Transcriptional enhancers function as docking platforms for combinations of transcription factors to control gene expression. How enhancer sequences determine nucleosome occupancy, transcription factor recruitment, and transcriptional activation in vivo remains unclear. Using ATAC-seq across a panel of Drosophila inbred strains we found that SNPs affecting Grainyhead binding sites causally determine the accessibility of epithelial enhancers. We show that deletion or ectopic expression of Grh causes loss or gain of DNA accessibility, respectively. However, while Grh binding is necessary for enhancer accessibility, it is insufficient to activate enhancers.

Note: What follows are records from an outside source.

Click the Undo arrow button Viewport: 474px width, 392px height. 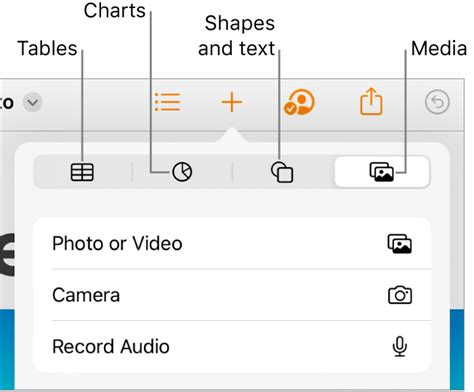(437, 102)
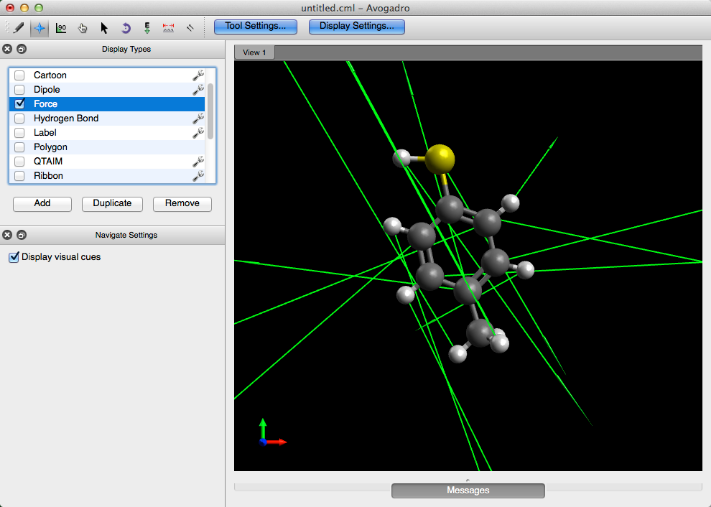Pick the Selection arrow tool
The height and width of the screenshot is (507, 711).
pos(104,27)
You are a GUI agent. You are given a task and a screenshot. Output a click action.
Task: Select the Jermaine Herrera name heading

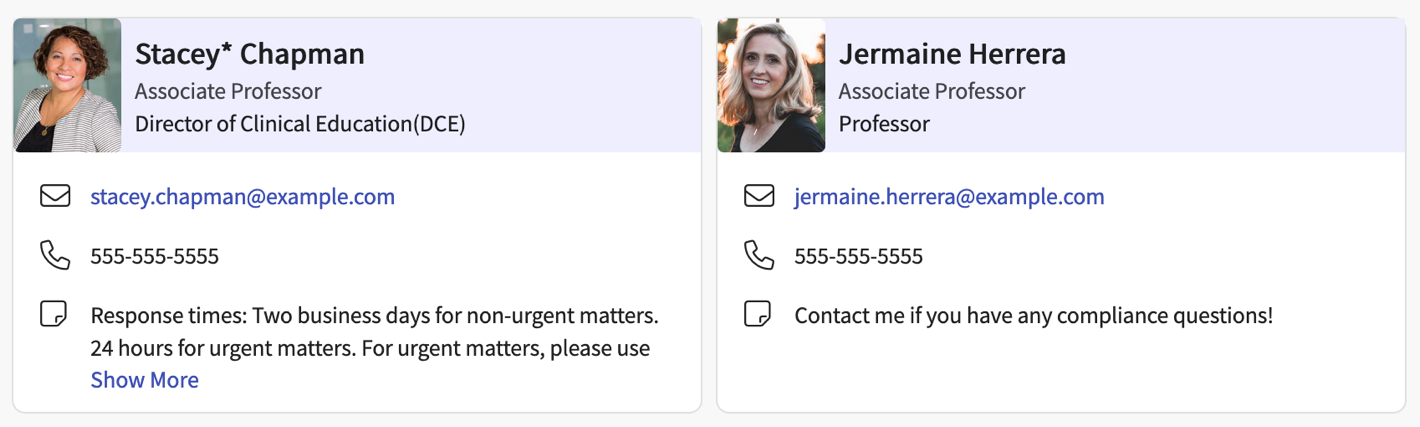point(952,54)
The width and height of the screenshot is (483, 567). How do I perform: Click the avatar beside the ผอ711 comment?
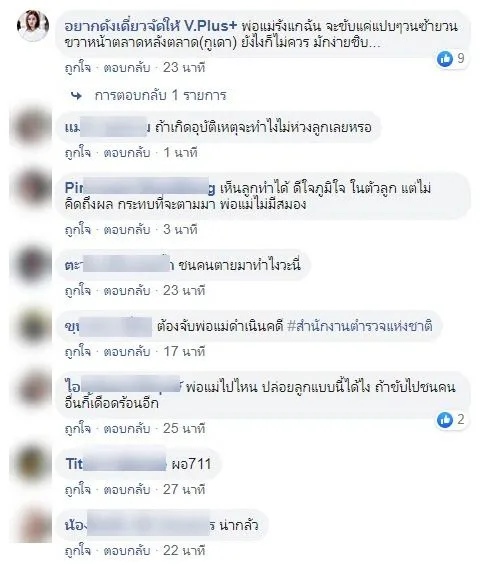pyautogui.click(x=33, y=464)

Finally, we show that human Grh homologs, GRHL1/2/3, function similarly. We conclude that Grh binding is necessary and sufficient for the opening of epithelial enhancers, but not for their activation. Our data support the model that complex spatiotemporal expression patterns are controlled by regulatory hierarchies in which pioneer factors, such as Grh, establish tissue-specific accessible chromatin landscapes upon which other factors can act. ATAC-seq on control and Grh mutant eye-antennal discs. ATAC-seq on control larval brains and larval brains that ectopically express the epithelial isoform of Grh. Omni-ATAC-seq on control MCF7 cells and on MCF7 cells with GRHL1,2,3 knockdown. Experiments to establish the pioneering role of Grainyhead.